Congressional leaders, dealing with a financial crisis and re-election campaigns, had shelved a traditional method of negotiating differences between House and Senate versions of the bill.
In years past, chairmen and ranking members of the armed services committees nominated lawmakers to serve on a conference committee, which then ironed out any House-Senate disparities to shape a final compromise. Conferee appointments were made by unanimous consent.
This year, fiscal conservative Senate Republicans, frustrated in their attempt to remove defense bill earmarks, opposed the consent agreement and blocked formation of a conference committee.
So bill managers decided on another course. House leaders took the Senate-passed bill (S 3001) and added provisions unique to the House bill. Items that stayed in or got tossed had been worked out informally between the armed services committees.
Here are some personnel-related highlights in the bill:
PAY RAISE — The 3.9 percent increase for active duty members, reserve component personnel and academy cadets will be the 10th consecutive raise to exceed private sector wage growth by 0.5 percent.
FORCE STRENGTH — Army’s active force will climb by 7,000 soldiers to reach 534,200 a year from now. The Marine Corps will gain 5,000 to reach 194,000. Air Force strength will fall by 12,513 to hit 317,050. The Navy will shed 2,775 sailors to slide down to 326,323.
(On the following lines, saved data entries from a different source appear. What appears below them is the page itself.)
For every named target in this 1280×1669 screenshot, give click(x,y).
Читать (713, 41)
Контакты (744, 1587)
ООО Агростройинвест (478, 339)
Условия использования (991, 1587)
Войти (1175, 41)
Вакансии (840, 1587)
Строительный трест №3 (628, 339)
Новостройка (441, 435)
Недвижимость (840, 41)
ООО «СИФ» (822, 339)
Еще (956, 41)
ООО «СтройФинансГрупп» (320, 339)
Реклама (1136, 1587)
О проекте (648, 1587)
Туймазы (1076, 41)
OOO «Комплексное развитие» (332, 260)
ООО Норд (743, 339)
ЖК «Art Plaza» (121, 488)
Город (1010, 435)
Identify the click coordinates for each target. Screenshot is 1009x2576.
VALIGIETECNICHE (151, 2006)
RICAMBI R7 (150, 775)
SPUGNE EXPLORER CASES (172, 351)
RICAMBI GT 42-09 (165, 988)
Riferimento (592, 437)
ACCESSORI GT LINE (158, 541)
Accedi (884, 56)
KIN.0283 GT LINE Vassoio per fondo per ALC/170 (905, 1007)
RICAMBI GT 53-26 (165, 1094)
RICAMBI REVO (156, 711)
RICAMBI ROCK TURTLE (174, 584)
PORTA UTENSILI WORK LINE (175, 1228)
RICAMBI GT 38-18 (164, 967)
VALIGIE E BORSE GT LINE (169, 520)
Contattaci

PREVENTIVE CARE — The bill embraces a four-part House plan for lowering TRICARE costs by encouraging health screens and healthier lives:
CHIROPRACTIC HEALTH — Chiropractic services will be provided to deployed services members under a demonstration program. Also, by Sept. 30, 2009, chiropractic services will be offered to active duty members at 11 additional military treatment facilities where there is none now.
TRICARE RESERVE SELECT — Premiums paid by drilling reservists and families for TRS coverage will be lowered in 2009 to match actual program costs. Premiums for member-only coverage should fall to about $47 a month from $81. Family coverage premiums should fall from $253 down to $175.
LODGING EXPENSE — Military travelers will see maximum temporary lodging expense (TLE) reimbursements raised to $290 per day from $180.
SPOUSE EMPLOYMENT — The Defense Department will be authorized to pay tuition assistance to spouses of active duty service members for education and training programs that expand their job opportunities.